Unlike others in the oil business, Reliance Industries’ Mukesh Ambani isn’t running short of cash. The issue facing him is, how to use it
When Bill Cleese took the stage at Houston on March 10, it didn’t take him much to get the 2,000 strong audience representing the who’s who of the international oil industry to double up in laughter. All that the CEO of Valero Energy, the largest independent oil refiner in the US, did was to use the image of a shell shocked, half plucked rooster in full strut to describe the predicament all of them are in. Wafer thin margins and forced shutdowns are now a way of life for refiners. Cleese is trying to find buyers for two of his refineries and thinks 2010 will be an even darker year for the business. He reckons at least two million barrels per day (mbpd) of refining capacities will have to be taken out if margins are to improve.
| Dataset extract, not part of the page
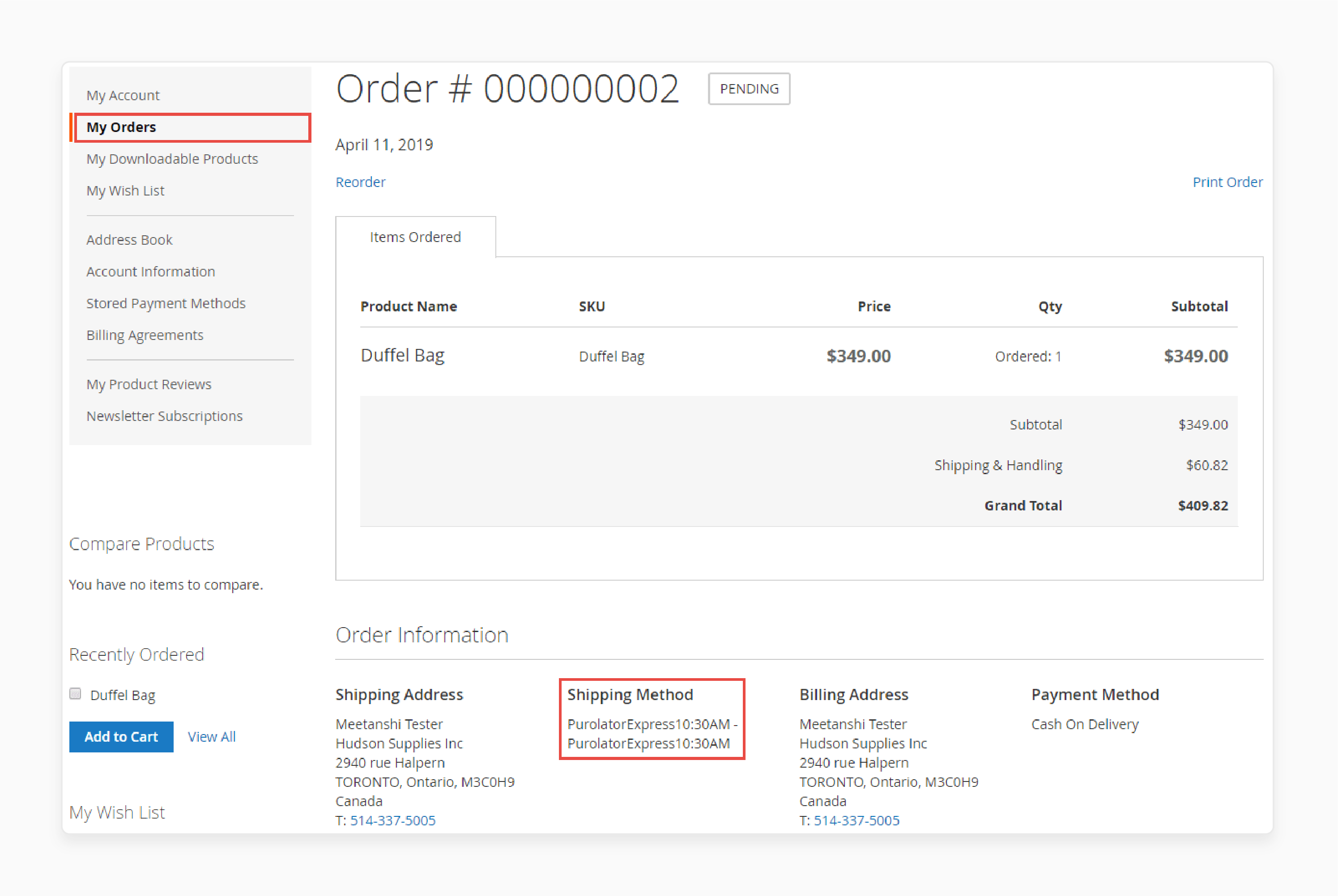Click the Stored Payment Methods icon
1338x896 pixels.
(x=167, y=302)
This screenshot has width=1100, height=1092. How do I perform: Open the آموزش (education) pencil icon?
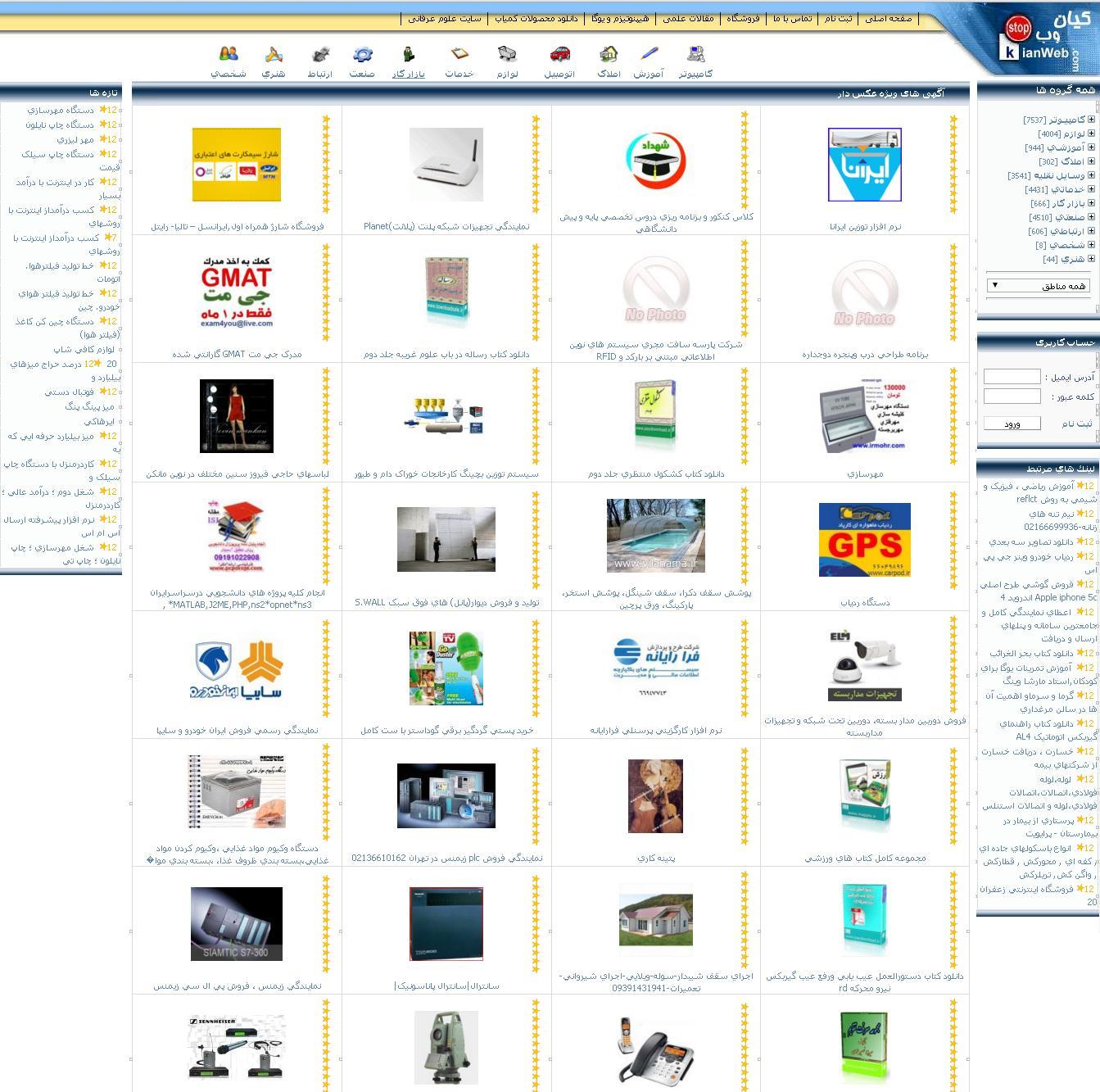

It seems unlikely, though Ambani subscribes to this school. Sources close to Ambani say he is increasingly dissatisfied with the kind of returns that now accrue in the oil refining business. The second refinery at Jamnagar was built to deal with more complexity crudes to produce cleaner fuels. The bet was it would eventually deliver higher margins riding on the back of growing demand in India and other parts of the world. While the company doesn’t declare information on both refineries separately, results since the time the project went on stream show little improvement.